Wie kann es jetzt sein, dass der Ferrari schneller von 0 auf
100 km/h ist?
Erster, etwas gemeiner Erklärungsversuch: Weil es italienische Angaben sind. Etwas Temperament, etwas Optimismus, etwas Lokalpatiotismus, und schon haben wir das beste Auto der Welt - auf dem Hochglanzprospektpapier!
Wenn 4 Räder angetrieben werden, dann können die doch mehr
Kraft übertragen.
Zweiter, etwas kurzer Erklärungsversuch - hier als Antithese: Warum, meinst Du, wurde wohl der Allradantrieb für Straßenfahrzeuge (!) eingeführt? Warum baute Lotus ein Formel-1-Auto mit Allradantrieb (in den 60-ern)? Warum schlug Audi in der ersten DTM die BMW mit einem 4-türigen Schlachtschiff (Audi 200 bzw V 8), bei dem Ansätze von Aerodynamik nicht einmal erkennbar waren? Warum haben ALLE WRC-Autos Allradantrieb?
Weil er einfach die bessere Lösung ist. Basta!
Beide Kfz haben doch Motoren, die die Reifen ohne Probleme
durchdrehen lassen können.
Und jetzt wirds schwierig!
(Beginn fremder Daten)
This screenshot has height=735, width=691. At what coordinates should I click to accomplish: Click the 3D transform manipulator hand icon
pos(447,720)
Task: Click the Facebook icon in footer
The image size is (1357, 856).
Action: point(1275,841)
Motoren, ja. Aber was ist mit Regelungstechnik, ASR, Auslegung des Antriebsstrangs?
Wie muss man sich nun das Zustandekommen von diesen
Sprintwerten erklären?
Hat der Ferrari mal kurz Formel1 Reifen aufgezogen oder gibt
es doch irgendwelche Normen, die man einhalten muss?
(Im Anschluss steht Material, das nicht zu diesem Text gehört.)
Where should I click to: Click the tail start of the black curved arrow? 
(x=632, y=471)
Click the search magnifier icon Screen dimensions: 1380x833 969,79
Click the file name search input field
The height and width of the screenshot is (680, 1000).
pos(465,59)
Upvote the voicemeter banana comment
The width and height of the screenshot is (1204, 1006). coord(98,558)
Zuverlässige Vergleiche kannst Du nur unter identischen Bedingungen anstellen. Also: z.B. „rallye-racing“ Vergleich am selben Tag (Luftdruck, Temperatur, Fahrer, Fahrbahnbedingungen vergleichbar im Wortsinn). Schau doch mal im Archiv unter Vergleich Supersportwagen oder bei „auto-motor-sport“ Vergleichstest nach.
Hälfte an Maximalkraft
Hier meinst Du wohl die von den Reifen übertragbare Kraft?
Schnapp Dir mal ein paar Audi-Prospekte und halte bei gleicher Motorisierung und identischer Getriebeausstattung (nur bei wenigen Modellen möglich) gegeneinander: Gewicht (Nachteil Quattro zwischen 80 und 150 kg), Spritverbrauch (Nachteil Quattro) und Endgeschwindigkeit (Nachteil Quattro). Beschleunigung: je stärker das Auto, desto stärker Quattro-Vorteil (in meiner Erinnerung 0,2 bis 0,4 sec).
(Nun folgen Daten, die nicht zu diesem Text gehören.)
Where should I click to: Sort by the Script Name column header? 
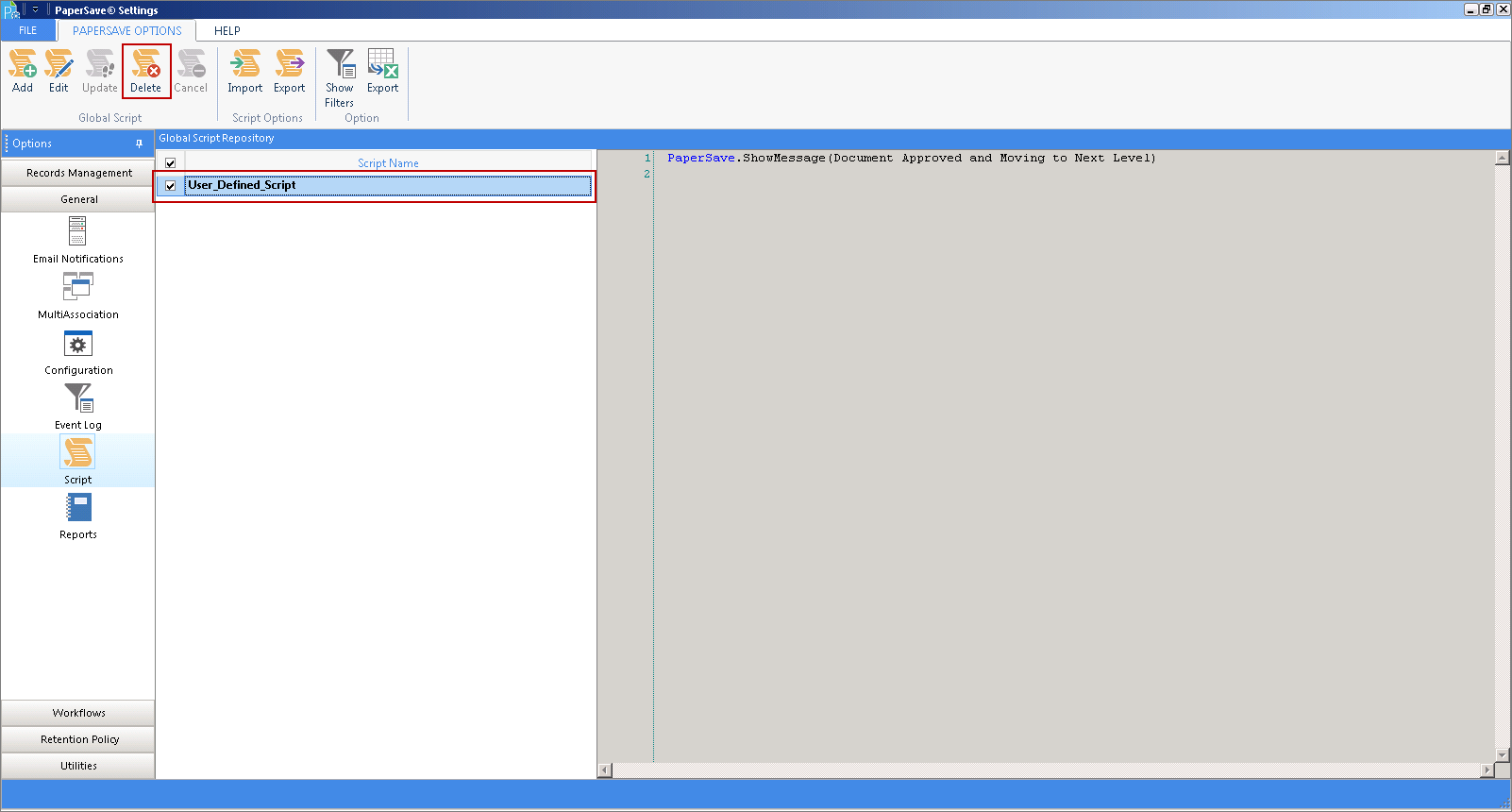pyautogui.click(x=388, y=163)
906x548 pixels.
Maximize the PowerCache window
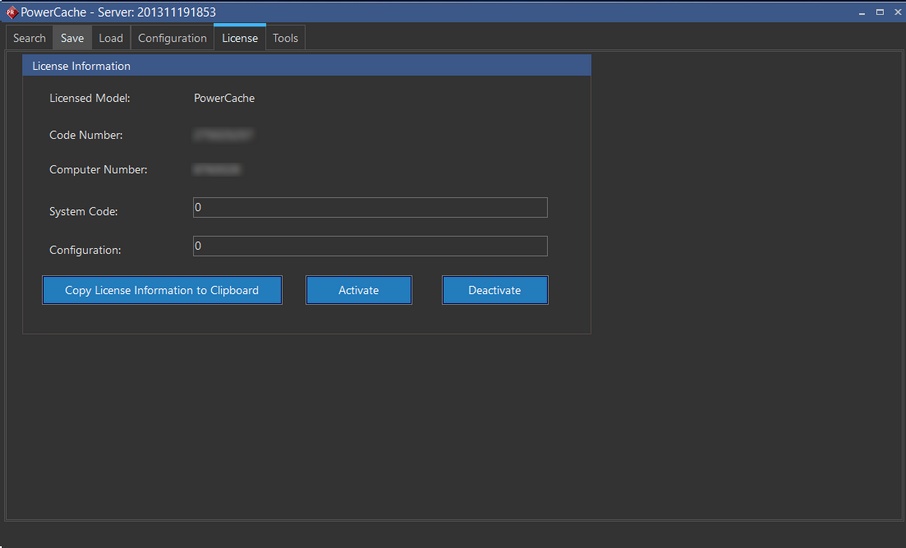[x=880, y=12]
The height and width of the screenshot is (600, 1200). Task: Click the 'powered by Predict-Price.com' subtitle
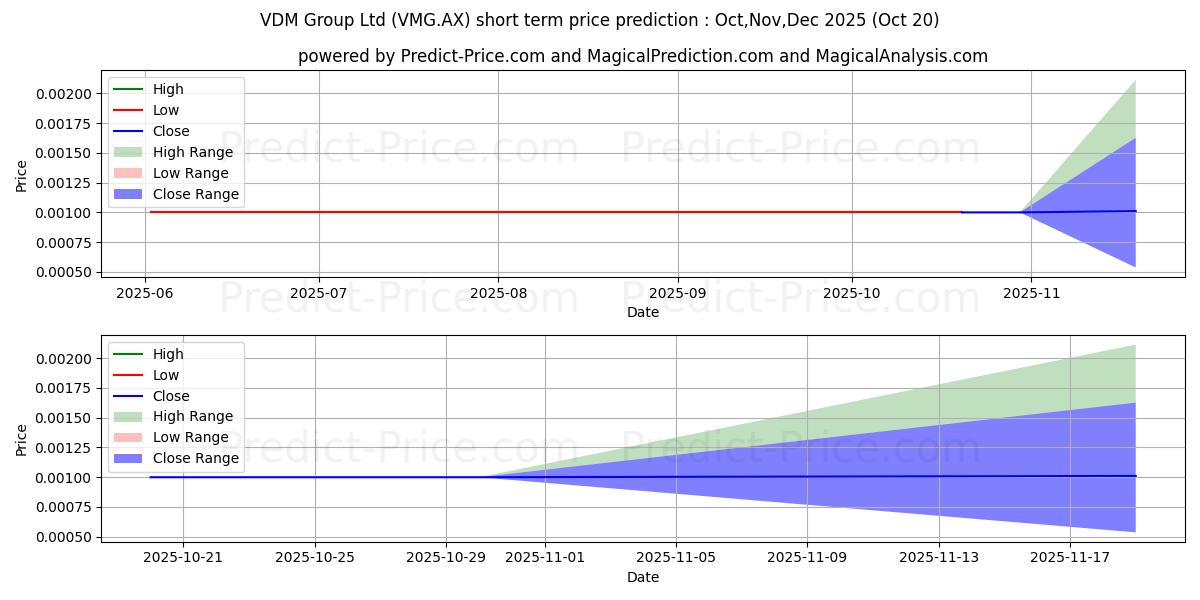tap(643, 56)
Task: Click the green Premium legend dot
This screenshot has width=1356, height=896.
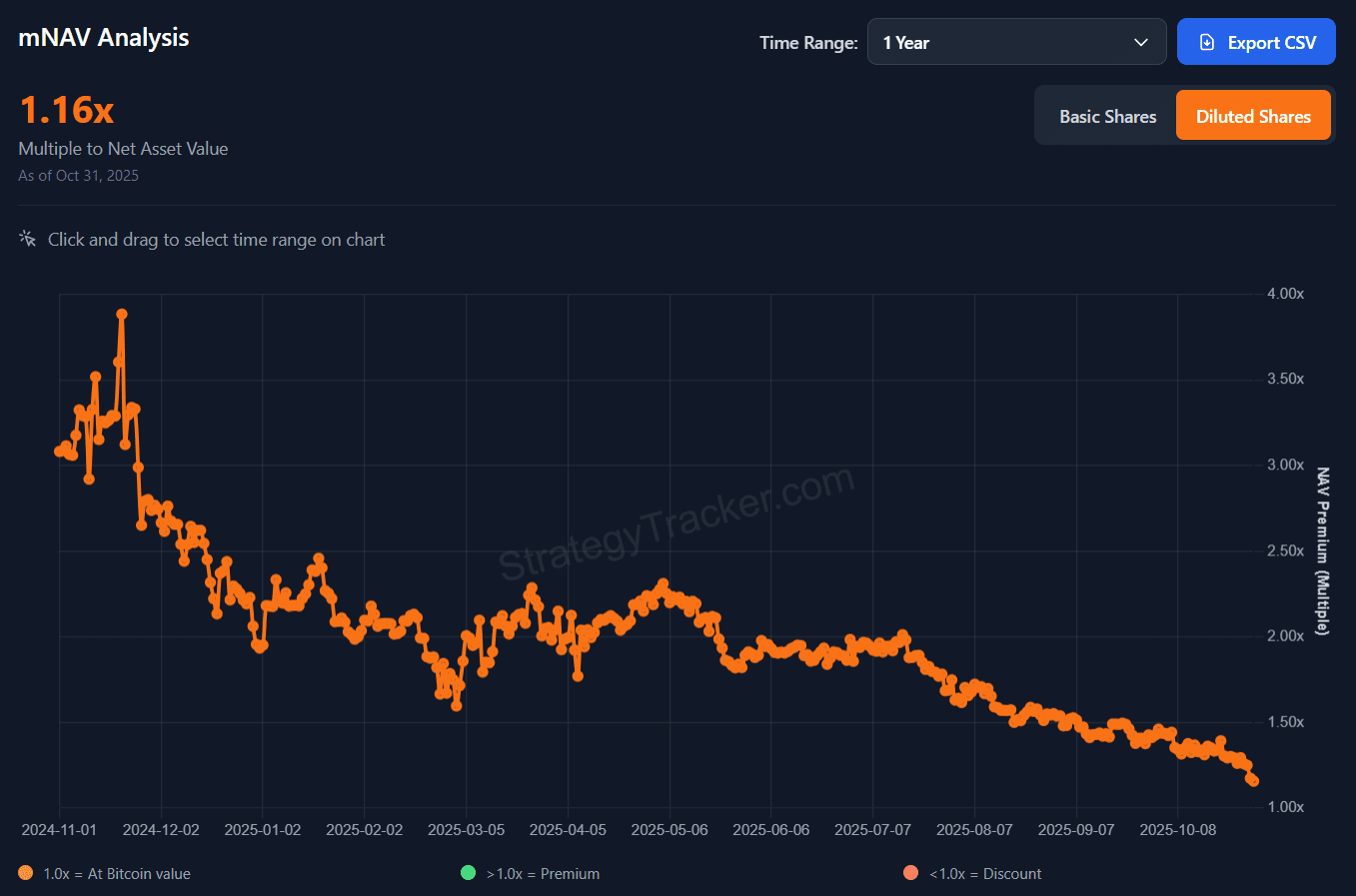Action: pyautogui.click(x=468, y=873)
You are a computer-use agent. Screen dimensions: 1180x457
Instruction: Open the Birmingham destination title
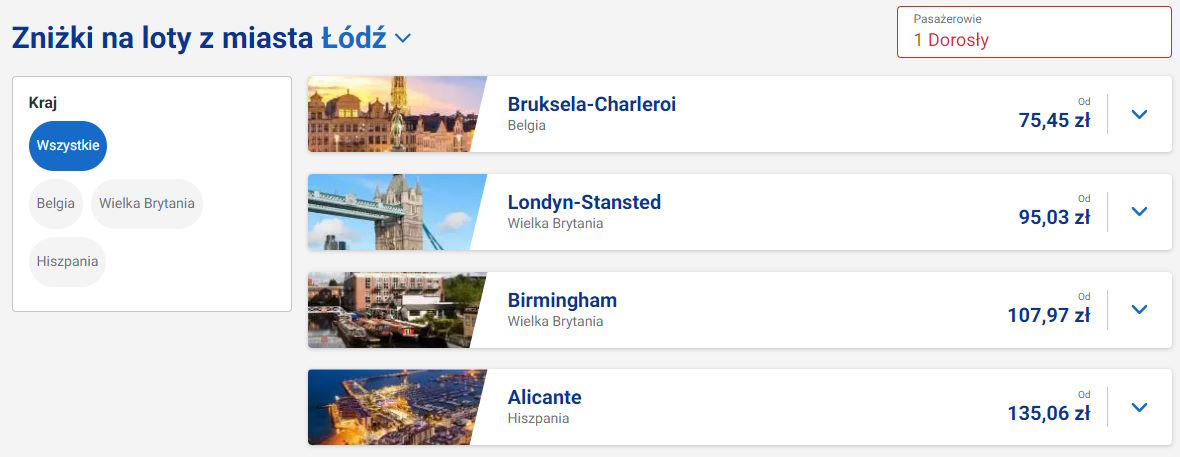(562, 300)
Aaber: Wenn Du z.B. bei 95 km/h schalten mußt, während der Konkurrent sich genau diesen Schaltvorgang sparen kann, weil er einen Hauch länger übersetzt ist, dann ist der Sprint bis 1oo sein Revier, während ein andauernder Wettbewerb bis zur Spitze die Verhältnisse wieder gerade rücken würde. Das gilt natürlich auch für andere heckgetriebene Konkurrenten. Der Zeitverlust für den Schaltvorgang würde den Ferrari dann halt bei einem Sprint bis 120, 140 oder so treffen. Alles klar?
Allradantrieb in der Formel 1 ist meines Wissens seit einiger Zeit nicht mehr erlaubt, würde auch bei den Crashtests (wo Antriebsstrang plazieren?) und Gewichtsregeln Probleme aufwerfen und die Aerodynamiker (unverkleidete Vorderachse!) vor unlösbare Probleme stellen. Aber ich bin ja nicht John Barnard, vielleicht liege ich in diesem Punkt daneben.
Zusammenfassung: Bei wirklich(!) vergleichbaren Fahrzeugen bringt der Allradantrieb im Sprint um so mehr, je stärker das Auto ist und umso schlechter der Untergrund ist. Im Alltag bringt er eine Reihe von Nachteilen, deren Gewichtung vom Einsatzbereich abhängt. Prospektwerte taugen bei einer ins Detail gehenden Beobachtung herzlich wenig.
Vielleicht kannst Du damit etwas anfangen, es war interessant, auch die Kommentare auf Deine Frage zu lesen.
Gute Fahrt, mit wieviel Rädern auch immer, Kai-Reginald!